:: Stored items ::
= = = =
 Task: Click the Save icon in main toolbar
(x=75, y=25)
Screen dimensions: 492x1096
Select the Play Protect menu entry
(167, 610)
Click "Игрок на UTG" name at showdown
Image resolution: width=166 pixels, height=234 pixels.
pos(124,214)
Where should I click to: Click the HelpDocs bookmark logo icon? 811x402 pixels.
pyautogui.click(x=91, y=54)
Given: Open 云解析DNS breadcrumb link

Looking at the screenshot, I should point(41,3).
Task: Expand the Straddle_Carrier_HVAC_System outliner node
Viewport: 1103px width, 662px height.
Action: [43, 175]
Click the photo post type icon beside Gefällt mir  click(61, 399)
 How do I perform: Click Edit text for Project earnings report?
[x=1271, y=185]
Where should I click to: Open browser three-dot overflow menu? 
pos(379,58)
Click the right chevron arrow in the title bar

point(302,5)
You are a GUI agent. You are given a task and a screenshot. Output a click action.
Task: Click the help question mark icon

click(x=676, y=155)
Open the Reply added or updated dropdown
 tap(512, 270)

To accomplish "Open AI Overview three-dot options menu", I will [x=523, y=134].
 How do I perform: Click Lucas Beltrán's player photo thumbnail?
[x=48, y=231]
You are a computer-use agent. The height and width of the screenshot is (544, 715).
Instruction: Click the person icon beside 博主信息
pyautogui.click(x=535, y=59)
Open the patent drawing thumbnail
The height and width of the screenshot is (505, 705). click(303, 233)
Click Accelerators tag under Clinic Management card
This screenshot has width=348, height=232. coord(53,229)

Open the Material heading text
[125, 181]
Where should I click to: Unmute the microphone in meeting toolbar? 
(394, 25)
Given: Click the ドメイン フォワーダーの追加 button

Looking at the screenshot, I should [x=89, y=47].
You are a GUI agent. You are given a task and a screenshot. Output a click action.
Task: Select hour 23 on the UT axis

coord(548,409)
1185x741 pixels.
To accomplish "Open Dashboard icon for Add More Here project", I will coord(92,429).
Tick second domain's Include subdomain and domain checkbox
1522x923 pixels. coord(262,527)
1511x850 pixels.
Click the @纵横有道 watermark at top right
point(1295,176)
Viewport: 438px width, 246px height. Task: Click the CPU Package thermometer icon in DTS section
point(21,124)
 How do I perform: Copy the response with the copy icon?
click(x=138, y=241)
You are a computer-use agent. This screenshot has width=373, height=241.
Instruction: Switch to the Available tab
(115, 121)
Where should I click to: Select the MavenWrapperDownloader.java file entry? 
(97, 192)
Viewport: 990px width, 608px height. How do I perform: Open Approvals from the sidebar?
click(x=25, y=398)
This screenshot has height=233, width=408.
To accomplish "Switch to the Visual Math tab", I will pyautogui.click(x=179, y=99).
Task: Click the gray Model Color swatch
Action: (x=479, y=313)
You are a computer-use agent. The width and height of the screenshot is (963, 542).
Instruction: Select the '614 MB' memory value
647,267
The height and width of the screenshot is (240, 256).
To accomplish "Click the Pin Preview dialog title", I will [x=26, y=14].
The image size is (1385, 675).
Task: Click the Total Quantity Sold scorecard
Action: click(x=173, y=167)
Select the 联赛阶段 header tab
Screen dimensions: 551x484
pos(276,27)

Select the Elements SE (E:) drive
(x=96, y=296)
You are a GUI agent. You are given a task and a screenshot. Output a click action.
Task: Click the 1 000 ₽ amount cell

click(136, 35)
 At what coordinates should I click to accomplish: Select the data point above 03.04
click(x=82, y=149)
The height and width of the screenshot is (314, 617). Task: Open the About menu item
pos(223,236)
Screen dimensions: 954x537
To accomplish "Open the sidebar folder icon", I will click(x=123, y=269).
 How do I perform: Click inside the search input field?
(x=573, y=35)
= = = =
:: TASK PROMPT ::
Write down every line of the data exactly as it appears above.

:: ANSWER AREA ::
 Task: Click the Save icon in main toolbar
(x=75, y=25)
Screen dimensions: 492x1096
Select the Play Protect menu entry
(167, 610)
Click "Игрок на UTG" name at showdown
Image resolution: width=166 pixels, height=234 pixels.
pos(124,214)
Where should I click to: Click the HelpDocs bookmark logo icon? 811x402 pixels.
pyautogui.click(x=91, y=54)
Given: Open 云解析DNS breadcrumb link

Looking at the screenshot, I should point(41,3).
Task: Expand the Straddle_Carrier_HVAC_System outliner node
Viewport: 1103px width, 662px height.
Action: [43, 175]
Click the photo post type icon beside Gefällt mir  click(61, 399)
 How do I perform: Click Edit text for Project earnings report?
[x=1271, y=185]
Where should I click to: Open browser three-dot overflow menu? 
pos(379,58)
Click the right chevron arrow in the title bar

point(302,5)
You are a GUI agent. You are given a task and a screenshot. Output a click action.
Task: Click the help question mark icon

click(x=676, y=155)
Open the Reply added or updated dropdown
 tap(512, 270)

To accomplish "Open AI Overview three-dot options menu", I will [x=523, y=134].
 How do I perform: Click Lucas Beltrán's player photo thumbnail?
[x=48, y=231]
You are a computer-use agent. The height and width of the screenshot is (544, 715).
Instruction: Click the person icon beside 博主信息
pyautogui.click(x=535, y=59)
Open the patent drawing thumbnail
The height and width of the screenshot is (505, 705). click(303, 233)
Click Accelerators tag under Clinic Management card
This screenshot has width=348, height=232. coord(53,229)

Open the Material heading text
[125, 181]
Where should I click to: Unmute the microphone in meeting toolbar? 
(394, 25)
Given: Click the ドメイン フォワーダーの追加 button

Looking at the screenshot, I should [x=89, y=47].
You are a GUI agent. You are given a task and a screenshot. Output a click action.
Task: Select hour 23 on the UT axis

coord(548,409)
1185x741 pixels.
To accomplish "Open Dashboard icon for Add More Here project", I will coord(92,429).
Tick second domain's Include subdomain and domain checkbox
1522x923 pixels. coord(262,527)
1511x850 pixels.
Click the @纵横有道 watermark at top right
point(1295,176)
Viewport: 438px width, 246px height. Task: Click the CPU Package thermometer icon in DTS section
point(21,124)
 How do I perform: Copy the response with the copy icon?
click(x=138, y=241)
You are a computer-use agent. This screenshot has width=373, height=241.
Instruction: Switch to the Available tab
(115, 121)
Where should I click to: Select the MavenWrapperDownloader.java file entry? 
(97, 192)
Viewport: 990px width, 608px height. How do I perform: Open Approvals from the sidebar?
click(x=25, y=398)
This screenshot has height=233, width=408.
To accomplish "Switch to the Visual Math tab", I will pyautogui.click(x=179, y=99).
Task: Click the gray Model Color swatch
Action: (x=479, y=313)
You are a computer-use agent. The width and height of the screenshot is (963, 542).
Instruction: Select the '614 MB' memory value
647,267
The height and width of the screenshot is (240, 256).
To accomplish "Click the Pin Preview dialog title", I will [x=26, y=14].
The image size is (1385, 675).
Task: Click the Total Quantity Sold scorecard
Action: click(x=173, y=167)
Select the 联赛阶段 header tab
Screen dimensions: 551x484
pos(276,27)

Select the Elements SE (E:) drive
(x=96, y=296)
You are a GUI agent. You are given a task and a screenshot. Output a click action.
Task: Click the 1 000 ₽ amount cell

click(136, 35)
 At what coordinates should I click to accomplish: Select the data point above 03.04
click(x=82, y=149)
The height and width of the screenshot is (314, 617). Task: Open the About menu item
pos(223,236)
Screen dimensions: 954x537
To accomplish "Open the sidebar folder icon", I will click(x=123, y=269).
 How do I perform: Click inside the search input field?
(x=573, y=35)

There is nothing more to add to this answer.